Structure data on demand

[date-stamp]How to structure data? That has been a frequently asked question in many companies. The reason for the question is the need to use the data that is aggregated in a company in the form of documents, spreadsheets, customer information, sales data, financial data and much more later on. But how to structure it so the company can have maximum use of these data? The traditional way is to create a plan which details where things are to be stored, and then "force" users to follow the plan. But there are other and more clever ways to do this.


The traditional need for structured data

Why do we need to store customer documents in one specific folder on the file server, or file them on the "correct" customer in the CRM system? It is the need to use this information later which is the main reason for such rules. Plus it looks pretty. At least some think so. The idea is that a strict structure on where data can be found helps in the process of finding this information again later when it is needed. And this is a noble idea, it is hard to say that structure in general is a bad idea.

But I think it's a little too much of the "one-way-for-everyone"-approach to do it like this, but more on that later on.


Traditional ways of structuring data

There have been many ways to store documents and other information in a structured way. The most well-known one is to have a defined folder structure on your file server, and certain types of documents are to go to certain folders. Project documents go to the project folder (or even better, to the sub-folder of the project folder which is named after the project number), financial spreadsheets go to the Finance folder, and so on. Someone have spent a lot of time figuring out the best way to store things, and a folder structure is the result.

In CRM systems, attaching documents about a project needs to be done on the correct customer. Otherwise there'll be chaos. A misplaced document is disastrous and is lost forever. There is in most cases a search function, but can that search in content in a Word file? Not every search function can do that, unfortunately.

Overall, for every system there's a set of rules for how to do things. That has been the traditional way of doing things.


Goodbye to old-fashioned structure, and welcome to the on-demand structure

I have often meet the "structure police" in companies where I have worked, which is normally a self-appointed guardian of the structure rules. They would confront me that "you put this document in the wrong place!". Since I didn't know this other place existed, I said just that. But then I was told to "pay attention" and similar things. Such red tape is counterproductive and fosters bureaucracy. I also tend to get annoyed with such rules. Some people like bureaucracy, but I am certainly not one of them. So over the years I have stored documents and files where I thought they belonged, and that has created some nasty feedback from the "structure police". But I believe in search technology in favor of manually looking through dozens of folders, so I have been able to locate the files I have created later on.  I've saved time as well :-)
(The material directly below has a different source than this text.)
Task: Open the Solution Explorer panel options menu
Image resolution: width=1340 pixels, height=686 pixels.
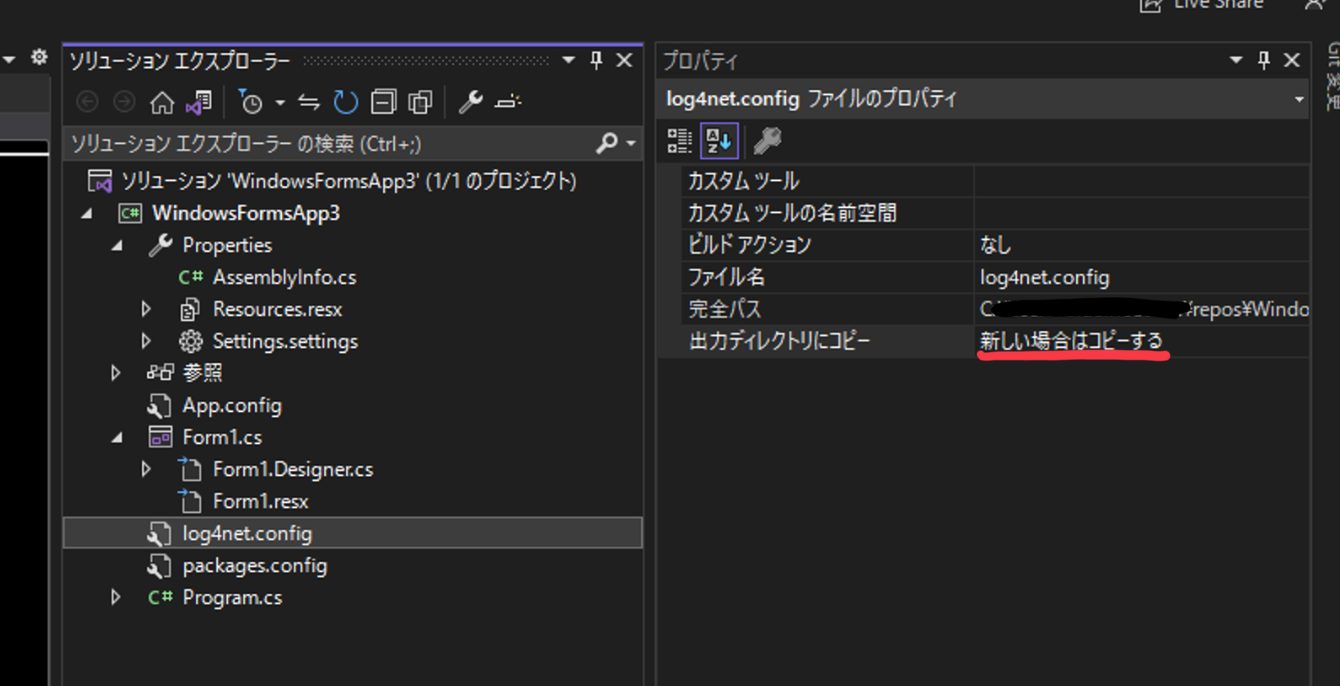Action: click(x=567, y=60)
What is the solution here? As the amount of information keeps getting bigger, the task of manually looking for information becomes daunting. You really just scratch the surface of what's available. Imagine that Google or any other of the web search engines did not exist. How would you find the article you were looking for on the web? Manually looking?? No way, it is practically impossible to do it this way. But still, this is the way things are done in many companies, they're manually looking for things based on a structure which details where information is to be stored. But what if someone (like me) stored things in a different place? It is lost forever, never to be found again. The pre-planned structure breaks down in the face of massive amounts of information, and also when someone doesn't follow the structure rules.

What is an on-demand structure of data? Imagine you're looking for all documents written by one specific person which is about construction quality of Samsung aircondition units. Search for "Samsung aircondition construction quality" and filter by the author you're looking for. And you have instantly created a view into your own data which no-one could have planned for in advance using an old-fashioned structured data approach. If we continue our scenario, filter by document type (Word, .docx) and a date range (from 3 to 6 months ago), and you have a very narrow and targeted view of the information which is available for what you're looking for. You have actually created an on-demand structure of data based on the criteria you were looking for. Now try that with a traditional pre-planned structure and you'll see that it's not possible. So on-demand structure has some benefits :-)
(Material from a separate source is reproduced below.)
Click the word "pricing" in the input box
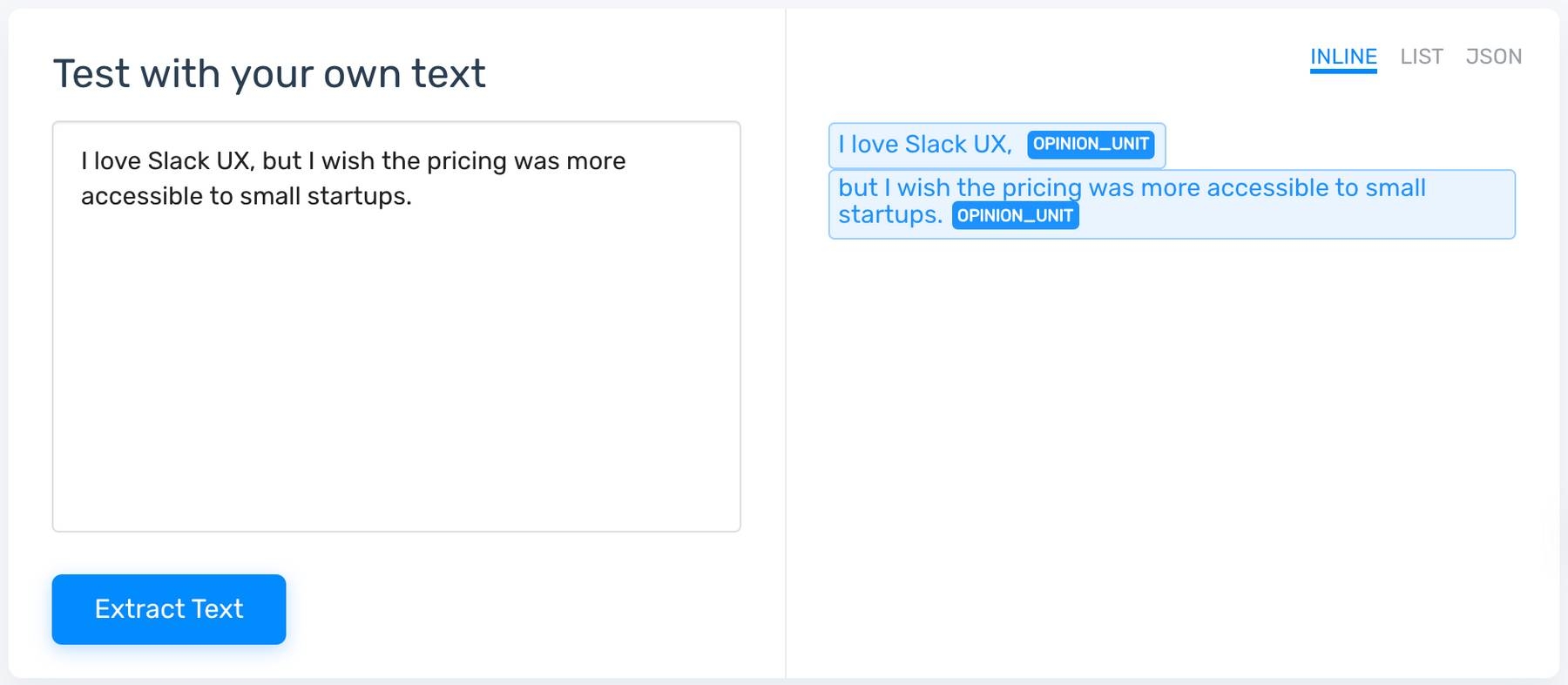 point(466,161)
The benefits of on-demand structure

The most immediate benefits of an on-demand structure of data are speed, completion and accuracy. Plus the ability to generate reports and statistics.

Since a on-demand structure is based on search technology sitting on top of your information, the time it takes to query large amounts of data can be measaured in seconds. For a manual approach we would measure it in minutes or hours, so a on-demand structure is much more suitable for re-finding information. Which is natural for anything built on search technology I guess, since search technology was initially created for this purpose.
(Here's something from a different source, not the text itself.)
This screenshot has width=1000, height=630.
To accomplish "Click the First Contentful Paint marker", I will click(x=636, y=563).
If you have a search engine connected to all of your data silos, you can be sure that all information is available through this search engine. So there's a notioni of information comopleteless which is hard to get when looking for informatin manually. When you look on the file server, you only look in the file server. But in the scenario described here, with a search engine conected to all of your data silos, you can look in all data silos simultaneously,not one by one. So information completion is clearly a benefit of the on-demand structure of data.

Accuracy is another benefit. Getting a machine to do a job eliminates the source for human error. Plus it looks inside each file to look at the content, which takes forever and is notoriously inaccurate when done manually by a human.

Another benefit is a side-effect of having all your information in a search engine. Search engines are great for filtering, sorting and getting aggregated information out. So to generate reports and statistics from data which is gathered across multiple data silos is now fully possible. In addition, this information is up-to-date and almost real-time, thus giving a great time-saver comopared with similar reports created manually.



On-demand structure beats pre-planned structure hands down. It is way more flexible, it uses readily available technology and can make our lives much easier and more up-to-date. Let's spend our time on things that matters, and let search applications do the hard work when it comes to make information accessible (wherever it is stored :-)